Saved items
******

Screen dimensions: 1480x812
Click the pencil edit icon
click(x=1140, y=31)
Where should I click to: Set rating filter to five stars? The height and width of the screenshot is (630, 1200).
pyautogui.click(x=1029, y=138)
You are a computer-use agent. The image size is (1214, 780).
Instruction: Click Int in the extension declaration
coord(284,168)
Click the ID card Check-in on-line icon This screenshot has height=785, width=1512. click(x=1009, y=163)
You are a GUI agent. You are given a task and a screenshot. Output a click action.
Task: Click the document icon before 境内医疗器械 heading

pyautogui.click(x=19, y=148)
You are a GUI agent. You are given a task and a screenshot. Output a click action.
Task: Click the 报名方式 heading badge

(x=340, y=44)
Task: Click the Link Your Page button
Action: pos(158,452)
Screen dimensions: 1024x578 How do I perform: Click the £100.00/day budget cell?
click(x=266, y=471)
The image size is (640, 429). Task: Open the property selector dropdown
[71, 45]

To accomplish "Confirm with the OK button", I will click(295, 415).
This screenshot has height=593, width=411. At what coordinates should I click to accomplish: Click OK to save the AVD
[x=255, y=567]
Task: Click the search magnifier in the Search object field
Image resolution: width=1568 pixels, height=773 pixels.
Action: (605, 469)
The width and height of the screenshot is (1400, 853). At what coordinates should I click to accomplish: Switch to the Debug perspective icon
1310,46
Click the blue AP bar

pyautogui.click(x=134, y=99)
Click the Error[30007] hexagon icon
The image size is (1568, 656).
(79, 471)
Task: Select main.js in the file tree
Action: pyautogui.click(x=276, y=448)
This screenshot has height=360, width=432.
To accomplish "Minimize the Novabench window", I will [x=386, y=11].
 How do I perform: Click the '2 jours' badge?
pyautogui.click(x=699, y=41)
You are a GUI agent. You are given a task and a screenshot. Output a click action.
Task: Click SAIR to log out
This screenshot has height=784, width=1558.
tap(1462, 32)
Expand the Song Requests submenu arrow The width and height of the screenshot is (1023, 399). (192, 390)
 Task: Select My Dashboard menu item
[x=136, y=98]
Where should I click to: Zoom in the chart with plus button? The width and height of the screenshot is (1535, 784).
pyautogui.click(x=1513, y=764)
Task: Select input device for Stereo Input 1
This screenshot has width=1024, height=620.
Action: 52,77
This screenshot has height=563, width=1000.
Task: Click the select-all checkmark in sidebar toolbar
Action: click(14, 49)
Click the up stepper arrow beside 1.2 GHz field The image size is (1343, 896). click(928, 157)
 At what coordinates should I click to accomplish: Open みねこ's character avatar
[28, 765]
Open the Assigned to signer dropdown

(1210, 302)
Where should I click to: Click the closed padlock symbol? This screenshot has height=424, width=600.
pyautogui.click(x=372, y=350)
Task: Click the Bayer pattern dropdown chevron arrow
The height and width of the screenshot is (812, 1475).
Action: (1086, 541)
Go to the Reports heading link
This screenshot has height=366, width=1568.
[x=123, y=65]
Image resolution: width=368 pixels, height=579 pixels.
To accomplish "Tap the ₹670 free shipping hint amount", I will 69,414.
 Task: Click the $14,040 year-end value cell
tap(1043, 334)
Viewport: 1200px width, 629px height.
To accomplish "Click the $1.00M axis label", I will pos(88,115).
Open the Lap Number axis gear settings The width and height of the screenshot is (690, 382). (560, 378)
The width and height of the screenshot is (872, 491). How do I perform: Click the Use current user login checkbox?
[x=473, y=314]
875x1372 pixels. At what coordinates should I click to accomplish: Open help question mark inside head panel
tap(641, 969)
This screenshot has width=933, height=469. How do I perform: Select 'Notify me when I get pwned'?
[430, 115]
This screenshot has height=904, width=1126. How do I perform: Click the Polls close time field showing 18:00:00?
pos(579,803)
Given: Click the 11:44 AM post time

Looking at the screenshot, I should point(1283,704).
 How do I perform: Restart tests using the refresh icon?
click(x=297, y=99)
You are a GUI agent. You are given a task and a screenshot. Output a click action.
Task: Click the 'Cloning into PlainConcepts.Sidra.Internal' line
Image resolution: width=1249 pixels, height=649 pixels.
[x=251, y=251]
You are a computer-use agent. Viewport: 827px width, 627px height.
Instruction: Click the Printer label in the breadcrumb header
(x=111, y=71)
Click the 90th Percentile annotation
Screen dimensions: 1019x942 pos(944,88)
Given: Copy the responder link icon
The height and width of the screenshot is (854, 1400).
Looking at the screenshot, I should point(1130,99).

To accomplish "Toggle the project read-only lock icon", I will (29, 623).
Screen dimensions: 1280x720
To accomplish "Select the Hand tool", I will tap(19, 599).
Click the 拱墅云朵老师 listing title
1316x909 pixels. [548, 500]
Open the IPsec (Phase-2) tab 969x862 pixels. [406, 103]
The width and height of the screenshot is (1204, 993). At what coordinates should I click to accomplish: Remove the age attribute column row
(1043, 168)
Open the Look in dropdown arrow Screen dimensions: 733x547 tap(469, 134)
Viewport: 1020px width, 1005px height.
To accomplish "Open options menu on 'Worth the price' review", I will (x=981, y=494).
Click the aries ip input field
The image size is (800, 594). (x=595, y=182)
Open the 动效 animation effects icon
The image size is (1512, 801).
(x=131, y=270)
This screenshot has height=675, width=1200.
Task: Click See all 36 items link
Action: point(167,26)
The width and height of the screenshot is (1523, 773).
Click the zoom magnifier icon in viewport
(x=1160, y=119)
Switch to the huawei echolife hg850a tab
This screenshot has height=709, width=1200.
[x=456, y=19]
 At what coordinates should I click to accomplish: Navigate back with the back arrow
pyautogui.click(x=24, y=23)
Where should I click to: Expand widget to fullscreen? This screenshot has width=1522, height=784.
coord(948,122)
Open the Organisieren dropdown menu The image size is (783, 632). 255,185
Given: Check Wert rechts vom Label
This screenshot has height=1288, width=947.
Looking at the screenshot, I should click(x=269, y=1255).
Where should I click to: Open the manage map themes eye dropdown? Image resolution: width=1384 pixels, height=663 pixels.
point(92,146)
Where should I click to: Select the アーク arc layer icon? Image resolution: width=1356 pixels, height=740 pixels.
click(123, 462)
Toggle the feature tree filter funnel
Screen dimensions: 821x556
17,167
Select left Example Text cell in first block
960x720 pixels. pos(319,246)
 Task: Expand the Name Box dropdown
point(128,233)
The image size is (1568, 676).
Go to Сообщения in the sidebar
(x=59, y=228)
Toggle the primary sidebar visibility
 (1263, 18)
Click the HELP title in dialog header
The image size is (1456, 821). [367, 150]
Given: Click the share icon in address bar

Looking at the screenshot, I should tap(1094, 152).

******

● Task
Copy all of the data above line for line, changing nothing.

● Result of the task
Screen dimensions: 1480x812
Click the pencil edit icon
click(x=1140, y=31)
Where should I click to: Set rating filter to five stars? The height and width of the screenshot is (630, 1200).
pyautogui.click(x=1029, y=138)
You are a computer-use agent. The image size is (1214, 780).
Instruction: Click Int in the extension declaration
coord(284,168)
Click the ID card Check-in on-line icon This screenshot has height=785, width=1512. click(x=1009, y=163)
You are a GUI agent. You are given a task and a screenshot. Output a click action.
Task: Click the document icon before 境内医疗器械 heading

pyautogui.click(x=19, y=148)
You are a GUI agent. You are given a task and a screenshot. Output a click action.
Task: Click the 报名方式 heading badge

(x=340, y=44)
Task: Click the Link Your Page button
Action: pos(158,452)
Screen dimensions: 1024x578 How do I perform: Click the £100.00/day budget cell?
click(x=266, y=471)
The image size is (640, 429). Task: Open the property selector dropdown
[71, 45]

To accomplish "Confirm with the OK button", I will click(295, 415).
This screenshot has height=593, width=411. At what coordinates should I click to accomplish: Click OK to save the AVD
[x=255, y=567]
Task: Click the search magnifier in the Search object field
Image resolution: width=1568 pixels, height=773 pixels.
Action: (605, 469)
The width and height of the screenshot is (1400, 853). At what coordinates should I click to accomplish: Switch to the Debug perspective icon
1310,46
Click the blue AP bar

pyautogui.click(x=134, y=99)
Click the Error[30007] hexagon icon
The image size is (1568, 656).
(79, 471)
Task: Select main.js in the file tree
Action: pyautogui.click(x=276, y=448)
This screenshot has height=360, width=432.
To accomplish "Minimize the Novabench window", I will [x=386, y=11].
 How do I perform: Click the '2 jours' badge?
pyautogui.click(x=699, y=41)
You are a GUI agent. You are given a task and a screenshot. Output a click action.
Task: Click SAIR to log out
This screenshot has height=784, width=1558.
tap(1462, 32)
Expand the Song Requests submenu arrow The width and height of the screenshot is (1023, 399). (192, 390)
 Task: Select My Dashboard menu item
[x=136, y=98]
Where should I click to: Zoom in the chart with plus button? The width and height of the screenshot is (1535, 784).
pyautogui.click(x=1513, y=764)
Task: Select input device for Stereo Input 1
This screenshot has width=1024, height=620.
Action: 52,77
This screenshot has height=563, width=1000.
Task: Click the select-all checkmark in sidebar toolbar
Action: click(14, 49)
Click the up stepper arrow beside 1.2 GHz field The image size is (1343, 896). click(928, 157)
 At what coordinates should I click to accomplish: Open みねこ's character avatar
[28, 765]
Open the Assigned to signer dropdown

(1210, 302)
Where should I click to: Click the closed padlock symbol? This screenshot has height=424, width=600.
pyautogui.click(x=372, y=350)
Task: Click the Bayer pattern dropdown chevron arrow
The height and width of the screenshot is (812, 1475).
Action: (1086, 541)
Go to the Reports heading link
This screenshot has height=366, width=1568.
[x=123, y=65]
Image resolution: width=368 pixels, height=579 pixels.
To accomplish "Tap the ₹670 free shipping hint amount", I will 69,414.
 Task: Click the $14,040 year-end value cell
tap(1043, 334)
Viewport: 1200px width, 629px height.
To accomplish "Click the $1.00M axis label", I will pos(88,115).
Open the Lap Number axis gear settings The width and height of the screenshot is (690, 382). (560, 378)
The width and height of the screenshot is (872, 491). How do I perform: Click the Use current user login checkbox?
[x=473, y=314]
875x1372 pixels. At what coordinates should I click to accomplish: Open help question mark inside head panel
tap(641, 969)
This screenshot has width=933, height=469. How do I perform: Select 'Notify me when I get pwned'?
[430, 115]
This screenshot has height=904, width=1126. How do I perform: Click the Polls close time field showing 18:00:00?
pos(579,803)
Given: Click the 11:44 AM post time

Looking at the screenshot, I should point(1283,704).
 How do I perform: Restart tests using the refresh icon?
click(x=297, y=99)
You are a GUI agent. You are given a task and a screenshot. Output a click action.
Task: Click the 'Cloning into PlainConcepts.Sidra.Internal' line
Image resolution: width=1249 pixels, height=649 pixels.
[x=251, y=251]
You are a computer-use agent. Viewport: 827px width, 627px height.
Instruction: Click the Printer label in the breadcrumb header
(x=111, y=71)
Click the 90th Percentile annotation
Screen dimensions: 1019x942 pos(944,88)
Given: Copy the responder link icon
The height and width of the screenshot is (854, 1400).
Looking at the screenshot, I should point(1130,99).

To accomplish "Toggle the project read-only lock icon", I will (29, 623).
Screen dimensions: 1280x720
To accomplish "Select the Hand tool", I will tap(19, 599).
Click the 拱墅云朵老师 listing title
1316x909 pixels. [548, 500]
Open the IPsec (Phase-2) tab 969x862 pixels. [406, 103]
The width and height of the screenshot is (1204, 993). At what coordinates should I click to accomplish: Remove the age attribute column row
(1043, 168)
Open the Look in dropdown arrow Screen dimensions: 733x547 tap(469, 134)
Viewport: 1020px width, 1005px height.
To accomplish "Open options menu on 'Worth the price' review", I will (x=981, y=494).
Click the aries ip input field
The image size is (800, 594). (x=595, y=182)
Open the 动效 animation effects icon
The image size is (1512, 801).
(x=131, y=270)
This screenshot has height=675, width=1200.
Task: Click See all 36 items link
Action: point(167,26)
The width and height of the screenshot is (1523, 773).
Click the zoom magnifier icon in viewport
(x=1160, y=119)
Switch to the huawei echolife hg850a tab
This screenshot has height=709, width=1200.
[x=456, y=19]
 At what coordinates should I click to accomplish: Navigate back with the back arrow
pyautogui.click(x=24, y=23)
Where should I click to: Expand widget to fullscreen? This screenshot has width=1522, height=784.
coord(948,122)
Open the Organisieren dropdown menu The image size is (783, 632). 255,185
Given: Check Wert rechts vom Label
This screenshot has height=1288, width=947.
Looking at the screenshot, I should click(x=269, y=1255).
Where should I click to: Open the manage map themes eye dropdown? Image resolution: width=1384 pixels, height=663 pixels.
point(92,146)
Where should I click to: Select the アーク arc layer icon? Image resolution: width=1356 pixels, height=740 pixels.
click(123, 462)
Toggle the feature tree filter funnel
Screen dimensions: 821x556
17,167
Select left Example Text cell in first block
960x720 pixels. pos(319,246)
 Task: Expand the Name Box dropdown
point(128,233)
The image size is (1568, 676).
Go to Сообщения in the sidebar
(x=59, y=228)
Toggle the primary sidebar visibility
 (1263, 18)
Click the HELP title in dialog header
The image size is (1456, 821). [367, 150]
Given: Click the share icon in address bar

Looking at the screenshot, I should tap(1094, 152).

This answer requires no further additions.